# Desktop freezes and stops outputting to monitor; needs reset



## mraowl (Dec 22, 2016)

Hello, I wasn't sure if this was the best forum but it was the only one I thought was relevant

I built a new computer at the start of Autumn, and while it has been amazing to use, it has had one persisting issue that i've had no luck in fixing. At what are seemingly random times, from when nothing is open to the middle of a video game, the monitor says there is no signal, and the computer appears to freeze, at least thats what i think since the num lock button, for instance, can't be toggled successfully (although my keyboard could just be dumb). If an application was playing something like a soundfile when this happens, it will continue playing on a loop. I then push my pc's reset button, and it reboots and resumes like a charm. Any ideas?

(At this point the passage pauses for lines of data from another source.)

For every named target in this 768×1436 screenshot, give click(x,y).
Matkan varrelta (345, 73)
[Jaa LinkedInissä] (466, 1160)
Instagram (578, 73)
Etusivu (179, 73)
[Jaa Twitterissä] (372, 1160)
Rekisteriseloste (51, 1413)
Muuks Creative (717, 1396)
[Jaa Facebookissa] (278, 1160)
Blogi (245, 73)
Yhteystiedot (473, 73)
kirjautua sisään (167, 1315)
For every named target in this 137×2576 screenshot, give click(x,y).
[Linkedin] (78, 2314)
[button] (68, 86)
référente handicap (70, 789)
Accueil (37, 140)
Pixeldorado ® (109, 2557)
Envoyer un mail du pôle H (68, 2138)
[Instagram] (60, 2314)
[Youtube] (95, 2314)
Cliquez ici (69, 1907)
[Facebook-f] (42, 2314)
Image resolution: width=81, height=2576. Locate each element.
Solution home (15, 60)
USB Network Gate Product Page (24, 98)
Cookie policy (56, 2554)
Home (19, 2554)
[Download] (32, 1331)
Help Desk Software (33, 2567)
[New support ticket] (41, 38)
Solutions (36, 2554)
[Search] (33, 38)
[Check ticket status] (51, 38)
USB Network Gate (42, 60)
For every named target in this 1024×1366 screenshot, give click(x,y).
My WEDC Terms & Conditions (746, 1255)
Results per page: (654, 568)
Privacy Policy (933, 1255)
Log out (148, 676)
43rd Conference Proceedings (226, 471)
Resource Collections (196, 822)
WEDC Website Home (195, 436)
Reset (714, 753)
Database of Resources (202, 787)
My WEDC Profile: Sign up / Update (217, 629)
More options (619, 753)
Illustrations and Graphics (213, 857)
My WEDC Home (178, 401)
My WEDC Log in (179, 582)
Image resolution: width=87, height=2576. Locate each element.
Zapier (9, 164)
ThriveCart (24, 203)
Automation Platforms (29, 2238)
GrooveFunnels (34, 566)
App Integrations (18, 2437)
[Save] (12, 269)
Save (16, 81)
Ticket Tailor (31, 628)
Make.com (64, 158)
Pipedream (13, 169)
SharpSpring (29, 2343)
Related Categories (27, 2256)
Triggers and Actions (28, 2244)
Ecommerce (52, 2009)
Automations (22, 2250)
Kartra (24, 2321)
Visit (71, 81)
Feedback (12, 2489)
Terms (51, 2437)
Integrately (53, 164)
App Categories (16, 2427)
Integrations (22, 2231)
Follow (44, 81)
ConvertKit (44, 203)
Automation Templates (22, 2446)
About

Before I list my hardware, here's what I have tried:


updating my bios and chipset drivers
updating and resetting (like removing/clean installing) gpu drivers/etc
taking out one ram stick and seeing if it only happens with one of them / in one slot
resetting all settings in bios
"forcing constant voltage" in MSI afterburner
these are my system specs:

Tech Support Guy System Info Utility version 1.0.0.4
OS Version: Microsoft Windows 10 Pro, 64 bit
Processor: Intel(R) Core(TM) i5-6500 CPU @ 3.20GHz, Intel64 Family 6 Model 94 Stepping 3
Processor Count: 4
RAM: 8131 Mb
Graphics Card: Radeon (TM) RX 480 Graphics, -1 Mb
Hard Drives (both ssds): C: 222 GB (12 GB Free); D: 465 GB (9 GB Free);
Motherboard: ASUSTeK COMPUTER INC., Z170I PRO GAMING
Antivirus: Windows Defender, Disabled
Asus Z170I PRO GAMING Mini ITX LGA1151 Motherboard
Kingston HyperX Fury Black 16GB (2 x 8GB) DDR4-2133 Memory (only one stick in RN
XFX Radeon RX 480 8GB Video Card (i think its the "black edition" or something)
Silverstone ML08B-H HTPC Case
Silverstone 500W 80+ Gold Certified Fully-Modular SFX Power Supply

Thank you so much for any help  I really wanna get this fixed while I'm on vacation


----------



## Macboatmaster (Jan 15, 2010)

> 222 GB (12 GB Free);


Before we start analysing the actual problem the above is a most definite NO
222 GB (12 GB Free); and indeed so is D


----------



## mraowl (Dec 22, 2016)

thanks for the reply! do you mean that more free space should be made on both of these drives? The issue exists even if there is a lot more free space (like 100 GB)
or is there something more limiting than that?


----------



## Macboatmaster (Jan 15, 2010)

What I mean is that even on an SSD with TRIM in use as it is on Windows 10, unless for some reason you have disabled it, you cannot hope to be running smoothly and indeed safely with such small percentage of free space. I do not know what D is used for but that situation with just 9GB free on a 500GB drive is most certainly not advisable

Your system information shows Windows Defender as disabled. That is sometimes a glitch in our system info utility.
Please confirm that Windows Defender is the AV and if it is that it is not disabled
If there is another AV in use what is it please

My first suspicions are a power issue and secondly software
DO you use ANY 3rd party system maintenance tools - registry cleaners, system booster programs etc.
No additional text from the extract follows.